Il trattamento delle occhiaie (di origine vascolare di colore blu e/o profonde) trae notevole giovamento dalla miglioria della circolazione e della ossigenazione del tessuto prodotta dalla carbossiterapia . L'alone blu si rende quindi meno evidente e meno esteso. L'associazione con il trattamento con dermoelettroporatore, che permette di veicolare sostanze schiarenti e rivitalizzanti senza l'uso di aghi e, in caso di presenza di edema, a linfodrenaggio manuale, permette di ottenere una notevole miglioria con ringiovanimento globale dello sguardo in modo naturale e non traumatico.

Trattamento del rilassamento cutaneo:

grazie all'azione di stimolo sui fibroblasti trova utile applicazione come tecnica complementare nel trattamento delle lassità e può preparare la cute al trattamento con fili di stimolazione, trattanti rivitalizzanti e di radiofrequenza. Risulta utile quindi per per il ringiovanimento di collo braccia, interno coscia e addome


Trattamento dell'alopecia androgenetica (calvizie) e suo impiego in ambito tricologico:

la somministrazione di CO2 per via sottocutanea, porta ad una maggiore ossigenazione e rivascolarizzazione dei tessuti, un maggior flusso sanguigno e un aumento del metabolismo locale, con enormi effetti rigenerativi sulle cellule cutanee della pelle e una stimolazione dei bulbi dei capelli atrofizzati. La somministrazione avviene attraverso piccole iniezioni sottocutanee del gas per mezzo di uno specifico ago calibrato alla giusta profondità. Un trattamento completo costituito da un ciclo di carbossiterapia, abbinato ad un ciclo di PRP (plasma ricco di piastrine), ad oggi è considerato un potente mezzo non chirurgico per il trattamento delle forme di alopecia androgenetica: con la carbossiterapia viene ridotta  l’asfissia del cuoio capelluto, con conseguente iperossigenazione e immediato nutrimento al bulbo pilifero,con conseguente aumento del vigore, consistenza e turgore del capello; al contempo viene rallentato il processo di caduta, e si assiste ad una minore secrezione sebacea.

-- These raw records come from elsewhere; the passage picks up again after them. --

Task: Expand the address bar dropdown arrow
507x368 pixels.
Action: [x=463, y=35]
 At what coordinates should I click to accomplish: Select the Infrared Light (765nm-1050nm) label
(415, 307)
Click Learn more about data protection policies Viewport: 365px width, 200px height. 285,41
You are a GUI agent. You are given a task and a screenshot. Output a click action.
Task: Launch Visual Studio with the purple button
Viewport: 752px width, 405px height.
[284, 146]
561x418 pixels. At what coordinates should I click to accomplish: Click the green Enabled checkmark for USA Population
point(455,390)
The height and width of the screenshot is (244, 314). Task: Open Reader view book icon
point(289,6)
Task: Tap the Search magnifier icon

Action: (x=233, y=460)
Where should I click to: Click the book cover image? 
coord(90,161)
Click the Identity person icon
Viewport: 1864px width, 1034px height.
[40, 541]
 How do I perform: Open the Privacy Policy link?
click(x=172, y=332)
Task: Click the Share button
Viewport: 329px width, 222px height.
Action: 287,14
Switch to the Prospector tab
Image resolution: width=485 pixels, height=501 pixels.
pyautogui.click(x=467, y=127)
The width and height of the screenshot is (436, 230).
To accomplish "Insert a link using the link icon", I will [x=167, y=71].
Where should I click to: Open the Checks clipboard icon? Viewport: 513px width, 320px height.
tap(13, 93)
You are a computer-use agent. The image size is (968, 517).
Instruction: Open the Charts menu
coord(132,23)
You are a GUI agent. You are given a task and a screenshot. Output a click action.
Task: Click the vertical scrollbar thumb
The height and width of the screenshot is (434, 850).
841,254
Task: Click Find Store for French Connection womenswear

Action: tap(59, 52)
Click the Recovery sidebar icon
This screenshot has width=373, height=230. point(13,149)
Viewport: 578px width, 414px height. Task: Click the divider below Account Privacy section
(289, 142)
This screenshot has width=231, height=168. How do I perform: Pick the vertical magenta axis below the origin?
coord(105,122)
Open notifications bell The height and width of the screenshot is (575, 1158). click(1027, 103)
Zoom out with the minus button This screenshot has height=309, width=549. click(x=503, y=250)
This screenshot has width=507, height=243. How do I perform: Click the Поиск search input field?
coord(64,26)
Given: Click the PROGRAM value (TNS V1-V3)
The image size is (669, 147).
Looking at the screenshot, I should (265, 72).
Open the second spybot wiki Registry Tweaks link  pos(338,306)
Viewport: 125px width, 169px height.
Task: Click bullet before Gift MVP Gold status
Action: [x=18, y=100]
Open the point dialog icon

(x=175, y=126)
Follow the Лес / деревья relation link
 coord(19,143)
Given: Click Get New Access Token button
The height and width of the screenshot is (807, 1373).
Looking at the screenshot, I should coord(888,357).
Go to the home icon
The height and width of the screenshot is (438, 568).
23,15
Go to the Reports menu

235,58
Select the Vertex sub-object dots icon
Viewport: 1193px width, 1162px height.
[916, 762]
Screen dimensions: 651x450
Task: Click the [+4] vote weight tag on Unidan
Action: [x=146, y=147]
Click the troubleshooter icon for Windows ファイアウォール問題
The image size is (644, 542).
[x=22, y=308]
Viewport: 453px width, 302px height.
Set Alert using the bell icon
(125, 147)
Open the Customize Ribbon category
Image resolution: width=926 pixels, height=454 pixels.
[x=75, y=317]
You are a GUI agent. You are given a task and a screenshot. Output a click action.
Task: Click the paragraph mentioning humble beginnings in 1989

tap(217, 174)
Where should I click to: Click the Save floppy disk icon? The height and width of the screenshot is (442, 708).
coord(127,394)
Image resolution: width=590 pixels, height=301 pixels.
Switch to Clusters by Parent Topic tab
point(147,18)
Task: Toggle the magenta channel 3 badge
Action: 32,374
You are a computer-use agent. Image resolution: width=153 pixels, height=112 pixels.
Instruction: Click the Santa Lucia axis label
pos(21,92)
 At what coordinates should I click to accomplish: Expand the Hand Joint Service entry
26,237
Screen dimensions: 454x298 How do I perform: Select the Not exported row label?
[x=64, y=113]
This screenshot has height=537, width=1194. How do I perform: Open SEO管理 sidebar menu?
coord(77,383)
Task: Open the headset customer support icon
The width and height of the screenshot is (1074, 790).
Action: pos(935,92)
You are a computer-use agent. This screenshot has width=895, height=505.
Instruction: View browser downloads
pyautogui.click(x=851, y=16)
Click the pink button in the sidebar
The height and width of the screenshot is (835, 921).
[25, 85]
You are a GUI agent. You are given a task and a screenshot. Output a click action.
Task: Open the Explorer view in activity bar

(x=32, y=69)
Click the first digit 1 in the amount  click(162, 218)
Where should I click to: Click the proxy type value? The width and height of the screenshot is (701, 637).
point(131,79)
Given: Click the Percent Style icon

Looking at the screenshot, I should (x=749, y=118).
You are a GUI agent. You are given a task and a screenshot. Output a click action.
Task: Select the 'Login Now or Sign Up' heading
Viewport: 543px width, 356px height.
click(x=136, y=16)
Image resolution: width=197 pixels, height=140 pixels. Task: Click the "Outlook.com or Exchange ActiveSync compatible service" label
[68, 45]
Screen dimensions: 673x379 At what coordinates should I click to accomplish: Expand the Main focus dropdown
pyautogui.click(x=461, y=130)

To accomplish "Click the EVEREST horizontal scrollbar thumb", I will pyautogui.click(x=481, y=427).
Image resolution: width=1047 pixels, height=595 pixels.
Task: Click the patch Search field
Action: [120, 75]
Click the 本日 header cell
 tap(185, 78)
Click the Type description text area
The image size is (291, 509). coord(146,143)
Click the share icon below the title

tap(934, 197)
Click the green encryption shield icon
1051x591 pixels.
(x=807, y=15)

Il PRP, grazie a questi fattori di crescita, stimola la rigenerazione del bulbo del capello stimolando le cellule staminali dotate di recettori per tali fattori. La stimolazione di queste cellule induce una biostimolazione dell'attività metabolica del follicolo, con una conseguente produzione di nuovi capelli. Si assiste inoltre ad un aumento dei capelli in fase anagen e soprattutto un miglioramento del trofismo dei capelli che diventano più forti e più spessi.

Trattamento della lieve insufficienza venosa e linfatica:

La carbossiterapia è consigliata in angiologia, è indicata ai pazienti che soffrono di gambe gonfie perché si riaprono i capillari chiusi e si agisce sulla microcircolazione. Trova utile indicazione anche per prevenire la formazione di teleangectasie (piccoli capillari visibili) arti arti inferiori. Può essere con successo associata a microterapia per prevenire il senso di pesantezza agli arti inferiori e la formazione di capillari visibili inoltre la associazione delle due tecniche trova in impiego principe nella prevenzione e nel trattamento della cellulite ai primi stadi. Può essere applicato con successo al trattamento del fenomeno e della sindrome di Raynaud e alla cianosi delle estremità.

Controindicazioni al trattamento:

insufficienze cardiache, renali e respiratorie, ipertensione arteriosa grave, epatite cronica grave, epatite, cirrosi, anemia grave, pz in cura chemioterapica, pregressi ictus cerebrali, pz in cura con acetazolamide, diclofenamide o altri inibitori dell'anidrasi carbonica, diabete mellito, assunzione di metformina altre biguanidi insufficienza arteriosa grave, trombosi, tromboflebiti, embolie, pregressa erisipela. In tutte queste condizioni, potrebbero verificarsi fenomeni di acidosi e chetoacidosi.

Numero e frequenza delle sedute:

le sedute vengono effettuate a cadenza settimanale per cicli di 8-10 sedute. Per il trattamento antalgico nelle prime settimane e possibile effettuare due sedute alla settimana.